Which lines of the data below hold "computer"? Copy each of them.

..........

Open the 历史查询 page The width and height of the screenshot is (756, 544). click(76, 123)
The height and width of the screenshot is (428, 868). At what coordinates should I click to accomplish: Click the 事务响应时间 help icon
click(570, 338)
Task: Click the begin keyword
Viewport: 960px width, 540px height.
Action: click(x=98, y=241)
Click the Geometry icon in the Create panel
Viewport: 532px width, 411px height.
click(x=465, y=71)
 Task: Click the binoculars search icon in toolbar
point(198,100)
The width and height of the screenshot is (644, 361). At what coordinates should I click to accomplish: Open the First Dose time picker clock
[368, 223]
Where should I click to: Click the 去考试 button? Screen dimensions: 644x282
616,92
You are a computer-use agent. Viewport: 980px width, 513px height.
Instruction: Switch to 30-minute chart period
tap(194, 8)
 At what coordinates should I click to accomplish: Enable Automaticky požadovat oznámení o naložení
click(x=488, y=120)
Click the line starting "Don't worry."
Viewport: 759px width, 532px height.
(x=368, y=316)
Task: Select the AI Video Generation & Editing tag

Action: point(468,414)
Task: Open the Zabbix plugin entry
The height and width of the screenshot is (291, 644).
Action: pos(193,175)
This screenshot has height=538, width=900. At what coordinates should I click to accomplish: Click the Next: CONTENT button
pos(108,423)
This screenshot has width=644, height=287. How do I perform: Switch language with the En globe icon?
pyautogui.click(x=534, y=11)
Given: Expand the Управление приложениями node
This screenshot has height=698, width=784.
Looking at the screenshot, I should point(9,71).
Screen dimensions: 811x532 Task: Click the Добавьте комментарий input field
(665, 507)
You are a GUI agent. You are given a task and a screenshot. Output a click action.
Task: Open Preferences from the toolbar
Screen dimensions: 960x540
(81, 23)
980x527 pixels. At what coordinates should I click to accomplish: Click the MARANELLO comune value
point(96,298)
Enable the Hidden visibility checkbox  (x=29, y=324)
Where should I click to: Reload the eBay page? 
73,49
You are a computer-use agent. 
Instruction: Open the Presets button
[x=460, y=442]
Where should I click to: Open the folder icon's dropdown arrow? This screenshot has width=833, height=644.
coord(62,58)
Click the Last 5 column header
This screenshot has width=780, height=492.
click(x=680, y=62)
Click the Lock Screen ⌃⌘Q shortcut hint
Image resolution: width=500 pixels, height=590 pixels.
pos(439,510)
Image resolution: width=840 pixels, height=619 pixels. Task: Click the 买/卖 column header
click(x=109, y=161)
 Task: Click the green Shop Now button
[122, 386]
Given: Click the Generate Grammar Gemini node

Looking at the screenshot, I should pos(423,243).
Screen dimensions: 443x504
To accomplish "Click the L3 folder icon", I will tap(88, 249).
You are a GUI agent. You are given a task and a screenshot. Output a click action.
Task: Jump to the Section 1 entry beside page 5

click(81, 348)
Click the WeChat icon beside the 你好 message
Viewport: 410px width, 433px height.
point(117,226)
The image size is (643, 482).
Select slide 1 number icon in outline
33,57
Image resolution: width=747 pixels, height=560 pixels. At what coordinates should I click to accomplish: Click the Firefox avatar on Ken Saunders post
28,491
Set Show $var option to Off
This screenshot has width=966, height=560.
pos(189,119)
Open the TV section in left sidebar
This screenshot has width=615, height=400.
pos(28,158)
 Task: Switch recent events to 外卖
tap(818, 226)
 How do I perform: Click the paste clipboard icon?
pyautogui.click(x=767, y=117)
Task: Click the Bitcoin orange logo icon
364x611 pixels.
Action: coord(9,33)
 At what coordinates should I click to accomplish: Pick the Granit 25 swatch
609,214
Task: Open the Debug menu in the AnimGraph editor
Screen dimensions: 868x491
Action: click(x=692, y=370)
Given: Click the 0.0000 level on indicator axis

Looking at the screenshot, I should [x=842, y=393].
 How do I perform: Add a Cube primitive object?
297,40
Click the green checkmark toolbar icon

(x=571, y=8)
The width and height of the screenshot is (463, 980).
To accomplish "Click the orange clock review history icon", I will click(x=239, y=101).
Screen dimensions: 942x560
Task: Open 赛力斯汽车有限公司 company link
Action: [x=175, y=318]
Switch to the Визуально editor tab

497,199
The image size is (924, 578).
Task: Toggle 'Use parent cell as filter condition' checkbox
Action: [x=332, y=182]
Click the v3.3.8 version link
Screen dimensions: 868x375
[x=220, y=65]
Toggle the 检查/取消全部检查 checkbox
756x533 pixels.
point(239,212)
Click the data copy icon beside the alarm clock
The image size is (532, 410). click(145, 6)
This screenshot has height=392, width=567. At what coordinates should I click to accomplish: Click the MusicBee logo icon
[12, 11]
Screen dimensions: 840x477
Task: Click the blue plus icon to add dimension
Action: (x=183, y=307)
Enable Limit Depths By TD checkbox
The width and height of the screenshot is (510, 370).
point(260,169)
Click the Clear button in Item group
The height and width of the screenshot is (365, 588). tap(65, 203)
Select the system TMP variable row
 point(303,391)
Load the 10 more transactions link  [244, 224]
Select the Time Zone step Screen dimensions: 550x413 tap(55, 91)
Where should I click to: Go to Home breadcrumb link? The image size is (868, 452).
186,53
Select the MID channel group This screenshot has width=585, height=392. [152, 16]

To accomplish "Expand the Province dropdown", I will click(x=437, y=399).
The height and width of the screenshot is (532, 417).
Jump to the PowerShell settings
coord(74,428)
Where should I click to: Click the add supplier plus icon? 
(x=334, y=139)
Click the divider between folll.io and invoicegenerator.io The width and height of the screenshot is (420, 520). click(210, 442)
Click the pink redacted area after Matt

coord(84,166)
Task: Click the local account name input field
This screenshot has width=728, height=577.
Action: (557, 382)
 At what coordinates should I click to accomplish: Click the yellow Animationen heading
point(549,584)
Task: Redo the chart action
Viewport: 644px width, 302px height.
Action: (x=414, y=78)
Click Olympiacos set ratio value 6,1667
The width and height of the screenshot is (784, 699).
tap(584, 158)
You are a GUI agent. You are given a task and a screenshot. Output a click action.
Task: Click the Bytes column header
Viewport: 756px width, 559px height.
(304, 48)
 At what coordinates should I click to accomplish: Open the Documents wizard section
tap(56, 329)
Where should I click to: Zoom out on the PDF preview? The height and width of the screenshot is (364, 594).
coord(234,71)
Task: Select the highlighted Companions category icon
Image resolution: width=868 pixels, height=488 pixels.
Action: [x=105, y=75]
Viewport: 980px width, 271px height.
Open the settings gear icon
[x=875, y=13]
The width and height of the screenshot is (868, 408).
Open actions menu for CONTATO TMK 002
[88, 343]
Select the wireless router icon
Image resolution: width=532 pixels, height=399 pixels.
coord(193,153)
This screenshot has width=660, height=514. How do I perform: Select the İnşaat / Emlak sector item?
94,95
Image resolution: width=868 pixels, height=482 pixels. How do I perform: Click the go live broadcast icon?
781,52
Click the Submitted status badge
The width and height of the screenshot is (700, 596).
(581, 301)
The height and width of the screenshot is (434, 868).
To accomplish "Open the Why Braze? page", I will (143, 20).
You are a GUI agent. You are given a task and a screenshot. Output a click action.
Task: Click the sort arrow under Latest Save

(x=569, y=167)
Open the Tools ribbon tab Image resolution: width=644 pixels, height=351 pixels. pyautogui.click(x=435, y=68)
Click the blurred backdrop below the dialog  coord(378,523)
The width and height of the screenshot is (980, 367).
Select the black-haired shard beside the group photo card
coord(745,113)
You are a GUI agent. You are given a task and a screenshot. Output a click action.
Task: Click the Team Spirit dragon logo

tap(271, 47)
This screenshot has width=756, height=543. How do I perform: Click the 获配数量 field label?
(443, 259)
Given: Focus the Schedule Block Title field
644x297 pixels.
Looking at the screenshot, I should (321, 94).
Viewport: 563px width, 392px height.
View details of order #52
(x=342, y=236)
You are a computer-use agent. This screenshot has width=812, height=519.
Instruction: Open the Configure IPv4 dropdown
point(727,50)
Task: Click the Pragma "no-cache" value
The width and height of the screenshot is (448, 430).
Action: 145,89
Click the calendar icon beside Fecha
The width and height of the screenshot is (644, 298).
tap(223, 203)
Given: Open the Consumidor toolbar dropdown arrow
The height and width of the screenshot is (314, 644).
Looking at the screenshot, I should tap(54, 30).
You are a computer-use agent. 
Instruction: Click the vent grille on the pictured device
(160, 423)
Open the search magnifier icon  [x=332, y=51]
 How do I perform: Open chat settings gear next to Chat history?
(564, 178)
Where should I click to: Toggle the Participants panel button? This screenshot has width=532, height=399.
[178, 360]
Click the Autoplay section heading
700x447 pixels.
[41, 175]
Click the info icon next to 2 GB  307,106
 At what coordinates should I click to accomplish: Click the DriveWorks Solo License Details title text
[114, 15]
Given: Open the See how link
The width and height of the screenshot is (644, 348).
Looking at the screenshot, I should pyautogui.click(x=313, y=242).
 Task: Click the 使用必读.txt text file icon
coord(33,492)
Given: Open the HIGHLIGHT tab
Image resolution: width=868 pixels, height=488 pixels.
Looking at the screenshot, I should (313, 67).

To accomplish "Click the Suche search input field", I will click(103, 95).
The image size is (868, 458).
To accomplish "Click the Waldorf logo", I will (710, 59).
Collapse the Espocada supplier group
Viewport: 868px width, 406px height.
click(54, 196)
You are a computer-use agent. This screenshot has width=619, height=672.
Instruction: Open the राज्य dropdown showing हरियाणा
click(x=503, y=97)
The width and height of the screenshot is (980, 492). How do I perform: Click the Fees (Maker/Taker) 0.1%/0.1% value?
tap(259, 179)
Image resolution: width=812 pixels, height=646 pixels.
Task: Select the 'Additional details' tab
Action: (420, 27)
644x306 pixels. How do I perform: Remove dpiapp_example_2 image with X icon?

..........

Problem solution:
You are a computer-use agent. Viewport: 980px width, 513px height.
You are a computer-use agent. 
You are a computer-use agent. This screenshot has width=812, height=519.
You are a computer-use agent. 
You are a computer-use agent. This screenshot has width=619, height=672.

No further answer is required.